Submitted by Wlodzimierz Starosta

INTRODUCTION

In different countries there are between 5% to 50% of the left-handed people, most of whom live in Africa (Fig.1). It is estimated that there is about 240 million left-handed people around the world. So far the reasons for left-handiness have not been fully explained. There are various hypotheses that have not yet been confirmed. One of them propounds that left-handiness is innate and develops because of a dominant gene (Annett, 1981). Another hypothesis gives priority left-handedness to the  impact of the environment. There are many facts  that justify the third hypothesis according to which right-handiness steeped in and approved by tradition, preserved for hundreds of years and passed down from generation to generation, has eventually become an inborn ability (Handelsman, Smirnov, 1960; Krestownikov, 1951; Starosta 1963; 1977). It is even more plausible because, as some researchers claim (Ludwig, 1932), a human being in the course of many centuries of evolution has gone through different stages. At the very beginning he was left-handed, then ambidextrous and finally right-handed. This hypothesis can be strengthened by the fact that the relics of ambidextrous education can now be found in some societies for example in Japan.

 

Figure One
Fig.1. Left-handed subjects to total ratio population(%) of selected countries and according to several authors [Starosta 1995]

 

This hypothesis seems also to be supported by studies of numerous authors (Kreutz, et al., 1970; Passian, et al., 1969; Pocelujev, 1951; Storjohann, 1969; Suchenwirth, Gallenkamp, 1967; Szuman, 1957) which concerned the domination of the upper limb in the ontogenetic motor development of man. They show an increasing domination of the right hand in the grip of infants between thr 4th and the 11th month (Fig.2). The decreasing number of the left-handed and the both-handed with age amongst individuals of both sexes is shown also by extensive studies of many authors (Fig.3,4). The results of those studies seem to indicate a modifying role of the environment in the shaping of the dominating upper limb in man.

[Input data]
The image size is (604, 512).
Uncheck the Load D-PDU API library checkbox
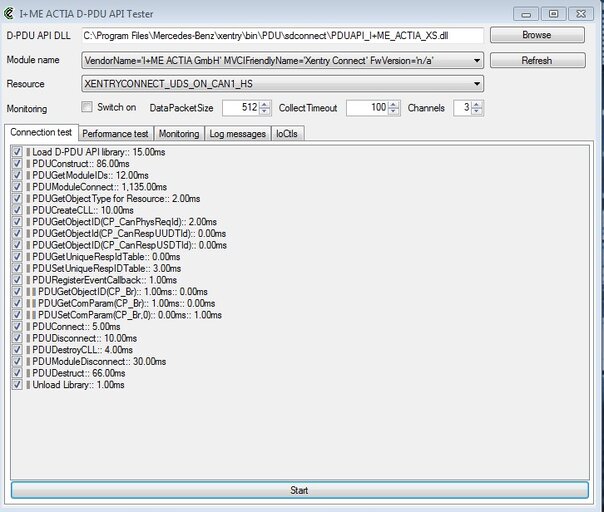pyautogui.click(x=17, y=151)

[Check your understanding]
1) Answer these questions from the text on handedness:
(a) About how many left-handed people are estimated to live around the world?
(b) According to the claim attributed to Ludwig, through which stages did a human being pass, in order?
(c) Between which months of infancy do the cited studies show an increasing domination of the right hand in the grip?
2) Copy the text on handedness, everything from "This hypothesis seems" down to "limb in man.", with no changes.
The listing is material of its own, apart from the text on handedness.

[Your responses]
1)
(a) About 240 million.
(b) Left-handed first, then ambidextrous, and finally right-handed.
(c) Between the 4th and the 11th month.

2)
This hypothesis seems also to be supported by studies of numerous authors (Kreutz, et al., 1970; Passian, et al., 1969; Pocelujev, 1951; Storjohann, 1969; Suchenwirth, Gallenkamp, 1967; Szuman, 1957) which concerned the domination of the upper limb in the ontogenetic motor development of man. They show an increasing domination of the right hand in the grip of infants between thr 4th and the 11th month (Fig.2). The decreasing number of the left-handed and the both-handed with age amongst individuals of both sexes is shown also by extensive studies of many authors (Fig.3,4). The results of those studies seem to indicate a modifying role of the environment in the shaping of the dominating upper limb in man.